A few researchers have previously described the cytologic findings of LAM (8-12,15). The reported cases have common cytologic characters as we described. LCCs, specific feature for LAM, present 3-dimensional spheres on the smear. They are consistently composed of two different cellular components: inner cells and outer cells. The inner cells are oval or spindle, and they have similar size in appearance. The outer layer of cells is scattered, flat and looks like endothelial cells. Histologically, proliferating smooth muscle cells lead to the formation of cysts in pulmonary alveolus and interstitium around the blood vessels and small airways. Chylous effusion might be observed in the thoracic cavity when smooth muscle cells around lymphatic vessels obstructed lymphatic pathways (9,16,17). Immunocytochemical analysis is helpful for confirming the diagnosis of LAM. The inner cells usually show immunoreactivity for SMA and HMB45. In some cases they can also be positive for Melan-A, ER or PR. The superficial cells frequently express D2-40 (10,12,17,18).
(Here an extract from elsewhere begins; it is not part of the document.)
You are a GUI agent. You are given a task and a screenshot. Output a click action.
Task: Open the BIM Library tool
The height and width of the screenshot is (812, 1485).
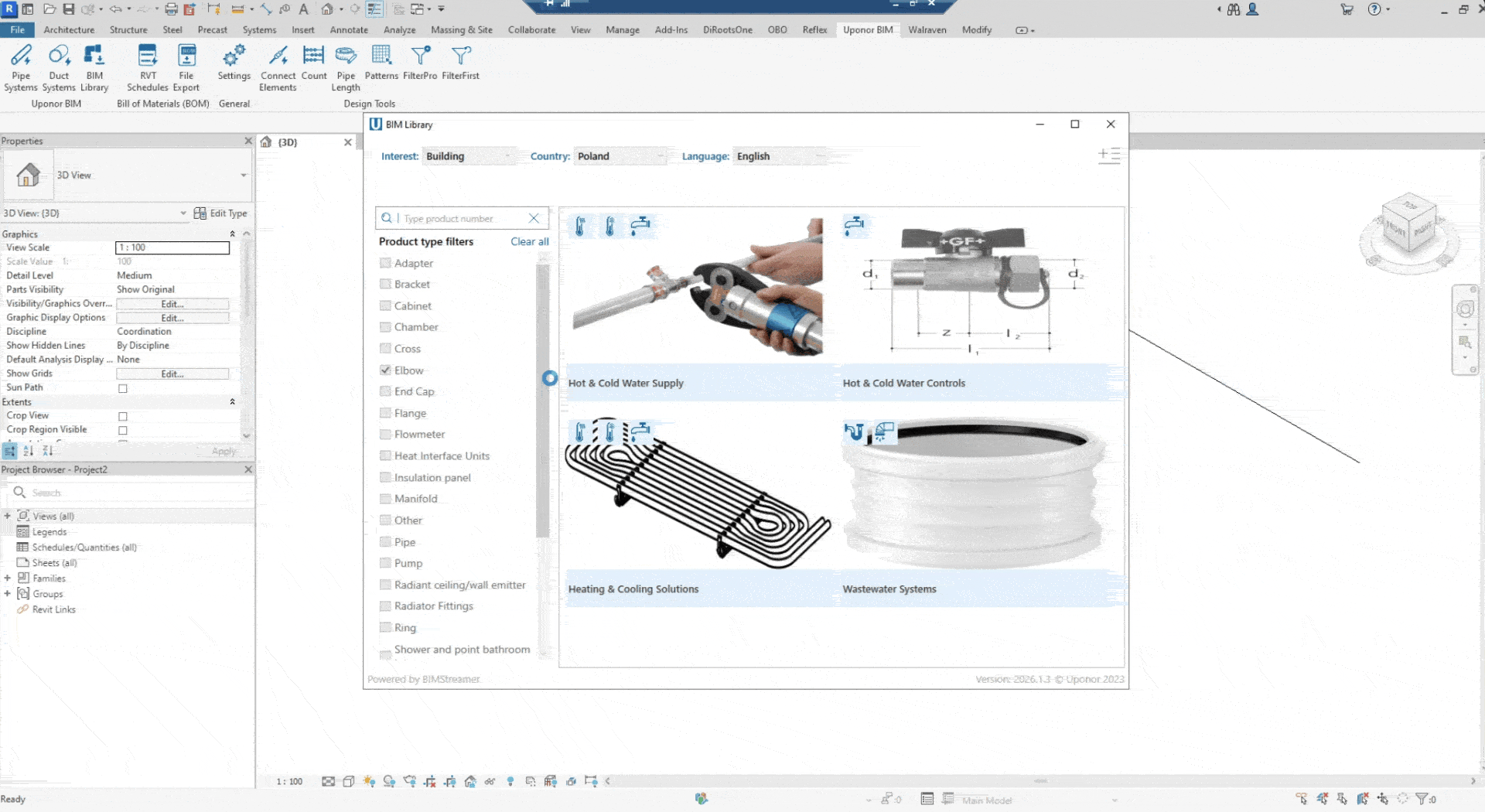[x=94, y=66]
In fact, chylous fluid is one of the most frequent complications of LAM (6,13,14). In a large series reported by Chu SC et al., chylothorax was observed in 23% of cases during the course of the disease. Other effusions were ascites (11%) and pericardial effusion (6%) (13). Therefore, in theory, quite a number of LAM cases can be confirmed by cytologic examination. The cell block method was 15% more than the routine conventional smear method in cellularity and additional yield for malignancy (19). In addition, it can be used to perform specific pathology detections, such as molecular testing or immunocytochemistry.
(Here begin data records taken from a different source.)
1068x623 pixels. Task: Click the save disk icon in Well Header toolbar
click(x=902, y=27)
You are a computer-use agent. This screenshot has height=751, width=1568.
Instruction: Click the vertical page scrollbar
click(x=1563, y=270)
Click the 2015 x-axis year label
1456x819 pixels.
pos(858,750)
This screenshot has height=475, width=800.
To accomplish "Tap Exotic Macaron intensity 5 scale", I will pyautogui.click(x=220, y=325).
The ERS diagnostic criteria for LAM highlights the function of HRCT but ignores that of conventional CT (7). Characteristic lung HRCT of LAM is multiple (>10) thin-walled round well-defined air-filled cysts throughout the lungs. And the cysts are mostly 2 mm to 2 cm in size (20). However it is difficult to popularize HRCT in every medical center, especially in developing countries. In this case, multiple cysts can also be seen clearly in both lung fields on a conventional chest CT. We believe conventional chest CT can still provide some useful information for pulmonary LAM, although its resolution is lower.
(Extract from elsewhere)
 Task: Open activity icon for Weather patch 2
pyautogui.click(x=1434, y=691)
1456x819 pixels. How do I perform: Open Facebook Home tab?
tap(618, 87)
In conclusion, the diagnosis of LAM can be confirmed by cytologic examination based on chylous effusion in conjunction with conventional chest CT and clinical manifestations. This effective method can help some patients to avoid an invasive biopsy.
This work was supported by the grant from Science & Technology Development Foundation of Qingdao City (No. 08-2-1-4-nsh).
Disclosure: The authors declare no conflict of interest.